Мухтаров говорил тихо, совсем не упоминая слов "рентабельность", "прибыльность", и все кивал в сторону директора:

- У меня такое впечатление, что Макысим Макысимович живет исключительно сегодняшним днем. Вы помните, что было в мае? Директор торопил: "Покончить с раскачкой", "Закончить сев". Гнал: быстрее, быстрее! Тех, кто быстрее отсеется, хвалит, остальных ругает. Говорят, в прежние годы даже выговоры давал. Хватал сводку: "На каком месте совхоз? Отстаем - поднажать!" И управляющие с опаской смотрели, на каком месте их ферма, по привычке поднажимали и торопились. Вы, конечно, видели нашу стенгазету, которая выходила в мае. Там были заметки за подписью товарища Утюмова. О чем они? Я выписал несколько фраз: "Весенне-полевые работы в совхозе проходят крайне неудовлетворительно. На пятнадцатое мая план по севу выполнен всего лишь..." Указано, на сколько процентов. "Нельзя упускать ни одного дня, ни одного часа", "Надо немедленно покончить с разговорами о якобы пока неблагоприятных метеоусловиях, покончить с недопустимой раскачкой и в ближайшие дни коренным образом выправить положение с севом", "Некоторые товарищи не чувствуют ответственности за свое дело". По телефону давались команды: "Отстаете, в хвосте плететесь. Поднажать!" И поднажимали, не думая о том, как сроки сева сказываются на урожайности. Кому, в самом деле, хочется быть отстающим. А между тем в наших условиях сеять слишком рано нельзя. Неужели вы, товарищ директор, не слыхали об этом? Известный колхозный ученый Терентий Семенович Мальцев указывает на две причины, мешающие получать большие урожаи. Это - частые у нас весенне-летние засухи и сорняки...

"Говори, говори, голубок! - мысленно поторапливал оратора Максим Максимович. - Можно и о Мальцеве, он не против, и я доволен".

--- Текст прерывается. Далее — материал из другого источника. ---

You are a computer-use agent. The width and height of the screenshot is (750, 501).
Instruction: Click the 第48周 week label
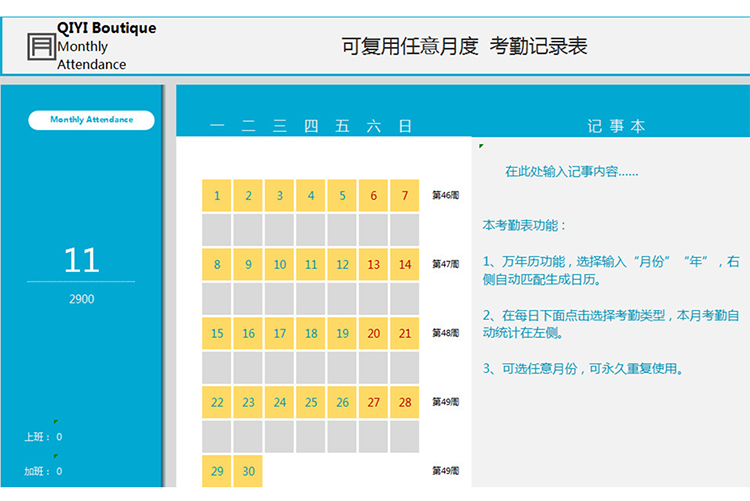pos(445,334)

- О тех же солонцах. Кстати, их у нас не шестьдесят процентов, как сказал товарищ Утюмов, а около сорока. У этих земель свои законы. Посмотришь: грязища, топь - какой тут сев! Через неделю зашел на солонцы: батюшки, все затвердело, не земля, а камень, попробуй посей. Приходится все время следить за землей, чтобы не упустить время. В таких случаях команды: "Поднажать с севом! Быстрее отсеяться!" - принесут только вред.

Голос у Мухтарова монотонный. Но как его слушают! Притихли! Слава богу, время вышло! Еще просит три минуты.

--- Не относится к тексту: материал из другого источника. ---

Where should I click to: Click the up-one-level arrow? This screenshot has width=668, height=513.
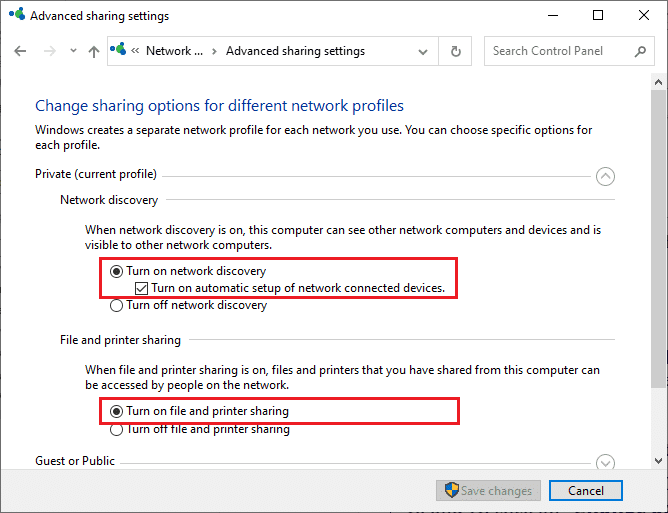(93, 51)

- Дать! Дать! - послышалось со всех сторон.

Лаптев, Дубровская и Весна молчат.

- Земля в Новоселово запущена, надо прямо сказать, и чтобы ее привести в порядок, потребуются многие годы...

Точное, неукоснительное соблюдение всех агрономических правил и вообще ведение хозяйства "по науке" казались Утюмову невыносимо трудным делом, почти недостижимой целью; он был убежден: люди лишь на словах ратуют за науку, говорят красивые слова, а сами - как бы попроще да побыстрее... Поведение Мухтарова, старавшегося делать все "по правилам", озадачивало, удивляло Максима Максимовича, и он поначалу думал, что новый главный агроном так же, как и Лаптев, силится только показать, выпятить себя.

"Ну, что он там спит, председательствующий? - злился Утюмов. - Уже не три, а четыре минуты прошло". В этот момент председатель собрания стукнул карандашом по графину. И снова закричали:

- Пущай говорит!

Мухтаров попросил еще минуту.

- В совхозе очень плохо выравнивают почву, особенно развальные борозды. Они получаются слишком глубокими, и от этого ломаются комбайны. Когда пшеницу косят, часть валков попадает вниз, на дно борозды, и подобрать их невозможно. Это снижает урожайность, увеличивает себестоимость зерна и, разумеется, увеличивает убыточность, Макысим Макысимович...

"Почему только я? Ведь был же главный агроном Птицын, были и другие..."

Выступление Лаптева, на первый взгляд, казалось нестройным, непродуманным, даже несколько сумбурным, о чем только не говорил человек. Но вскоре Максим Максимович уловил главную линию в его высказываниях - доказать негодность, порочность руководства совхозом. Только подвел к этому не грубо, не в лоб, а деликатненько.